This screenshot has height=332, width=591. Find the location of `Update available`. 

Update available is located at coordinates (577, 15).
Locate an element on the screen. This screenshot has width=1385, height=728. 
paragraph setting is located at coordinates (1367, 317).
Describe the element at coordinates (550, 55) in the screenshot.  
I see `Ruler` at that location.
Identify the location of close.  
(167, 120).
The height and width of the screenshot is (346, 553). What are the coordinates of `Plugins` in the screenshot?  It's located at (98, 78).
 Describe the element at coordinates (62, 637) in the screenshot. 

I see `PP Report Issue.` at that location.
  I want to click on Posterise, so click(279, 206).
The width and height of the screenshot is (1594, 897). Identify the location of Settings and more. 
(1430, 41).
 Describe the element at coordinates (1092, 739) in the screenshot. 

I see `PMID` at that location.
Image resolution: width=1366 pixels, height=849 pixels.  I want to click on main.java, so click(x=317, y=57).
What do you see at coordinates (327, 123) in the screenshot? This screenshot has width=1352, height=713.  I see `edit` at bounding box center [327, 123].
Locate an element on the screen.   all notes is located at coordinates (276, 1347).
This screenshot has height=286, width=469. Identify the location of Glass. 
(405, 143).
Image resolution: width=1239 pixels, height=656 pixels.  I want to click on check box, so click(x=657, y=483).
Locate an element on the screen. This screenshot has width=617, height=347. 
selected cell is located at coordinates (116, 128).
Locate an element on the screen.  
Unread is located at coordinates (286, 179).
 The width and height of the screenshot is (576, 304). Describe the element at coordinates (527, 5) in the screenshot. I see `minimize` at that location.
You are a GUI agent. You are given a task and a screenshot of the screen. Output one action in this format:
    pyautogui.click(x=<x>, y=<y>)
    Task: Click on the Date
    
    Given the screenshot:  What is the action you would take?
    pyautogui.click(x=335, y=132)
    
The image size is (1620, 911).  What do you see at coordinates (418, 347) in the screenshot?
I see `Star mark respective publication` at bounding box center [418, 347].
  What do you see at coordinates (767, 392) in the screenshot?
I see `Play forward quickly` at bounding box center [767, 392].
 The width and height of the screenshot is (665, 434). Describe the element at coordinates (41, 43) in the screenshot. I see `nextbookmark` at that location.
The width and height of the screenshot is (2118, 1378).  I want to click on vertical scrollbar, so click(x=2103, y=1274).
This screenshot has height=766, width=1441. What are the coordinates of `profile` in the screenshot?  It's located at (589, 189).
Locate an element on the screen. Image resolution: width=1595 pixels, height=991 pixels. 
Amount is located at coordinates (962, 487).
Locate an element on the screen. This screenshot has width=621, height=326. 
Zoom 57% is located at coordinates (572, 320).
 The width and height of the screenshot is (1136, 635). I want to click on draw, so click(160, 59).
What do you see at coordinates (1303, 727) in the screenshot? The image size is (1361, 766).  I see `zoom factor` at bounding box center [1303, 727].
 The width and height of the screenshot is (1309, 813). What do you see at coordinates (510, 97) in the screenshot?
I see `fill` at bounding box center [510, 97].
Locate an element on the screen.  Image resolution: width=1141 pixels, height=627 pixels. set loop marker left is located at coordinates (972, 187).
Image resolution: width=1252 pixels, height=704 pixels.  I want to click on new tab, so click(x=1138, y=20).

◇ ◇ ◇ ◇ ◇ ◇ ◇

* Stated problem *
Rewrite the listing above, swapping every "Locate an element" for "Find an element" and leaving everything else as it is.

* Output of the task *
This screenshot has height=332, width=591. Find the location of `Update available`. 

Update available is located at coordinates (577, 15).
Find an element on the screen. This screenshot has width=1385, height=728. 
paragraph setting is located at coordinates (1367, 317).
Describe the element at coordinates (550, 55) in the screenshot.  
I see `Ruler` at that location.
Identify the location of close.  
(167, 120).
The height and width of the screenshot is (346, 553). What are the coordinates of `Plugins` in the screenshot?  It's located at (98, 78).
 Describe the element at coordinates (62, 637) in the screenshot. 

I see `PP Report Issue.` at that location.
  I want to click on Posterise, so click(279, 206).
The width and height of the screenshot is (1594, 897). Identify the location of Settings and more. 
(1430, 41).
 Describe the element at coordinates (1092, 739) in the screenshot. 

I see `PMID` at that location.
Image resolution: width=1366 pixels, height=849 pixels.  I want to click on main.java, so click(x=317, y=57).
What do you see at coordinates (327, 123) in the screenshot? This screenshot has width=1352, height=713.  I see `edit` at bounding box center [327, 123].
Find an element on the screen.   all notes is located at coordinates (276, 1347).
This screenshot has height=286, width=469. Identify the location of Glass. 
(405, 143).
Image resolution: width=1239 pixels, height=656 pixels.  I want to click on check box, so click(x=657, y=483).
Find an element on the screen. This screenshot has width=617, height=347. 
selected cell is located at coordinates (116, 128).
Find an element on the screen.  
Unread is located at coordinates (286, 179).
 The width and height of the screenshot is (576, 304). Describe the element at coordinates (527, 5) in the screenshot. I see `minimize` at that location.
You are a GUI agent. You are given a task and a screenshot of the screen. Output one action in this format:
    pyautogui.click(x=<x>, y=<y>)
    Task: Click on the Date
    
    Given the screenshot:  What is the action you would take?
    pyautogui.click(x=335, y=132)
    
The image size is (1620, 911).  What do you see at coordinates (418, 347) in the screenshot?
I see `Star mark respective publication` at bounding box center [418, 347].
  What do you see at coordinates (767, 392) in the screenshot?
I see `Play forward quickly` at bounding box center [767, 392].
 The width and height of the screenshot is (665, 434). Describe the element at coordinates (41, 43) in the screenshot. I see `nextbookmark` at that location.
The width and height of the screenshot is (2118, 1378).  I want to click on vertical scrollbar, so click(x=2103, y=1274).
This screenshot has height=766, width=1441. What are the coordinates of `profile` in the screenshot?  It's located at (589, 189).
Find an element on the screen. Image resolution: width=1595 pixels, height=991 pixels. 
Amount is located at coordinates (962, 487).
Find an element on the screen. This screenshot has width=621, height=326. 
Zoom 57% is located at coordinates (572, 320).
 The width and height of the screenshot is (1136, 635). I want to click on draw, so click(160, 59).
What do you see at coordinates (1303, 727) in the screenshot? The image size is (1361, 766).  I see `zoom factor` at bounding box center [1303, 727].
 The width and height of the screenshot is (1309, 813). What do you see at coordinates (510, 97) in the screenshot?
I see `fill` at bounding box center [510, 97].
Find an element on the screen.  Image resolution: width=1141 pixels, height=627 pixels. set loop marker left is located at coordinates (972, 187).
Image resolution: width=1252 pixels, height=704 pixels.  I want to click on new tab, so click(x=1138, y=20).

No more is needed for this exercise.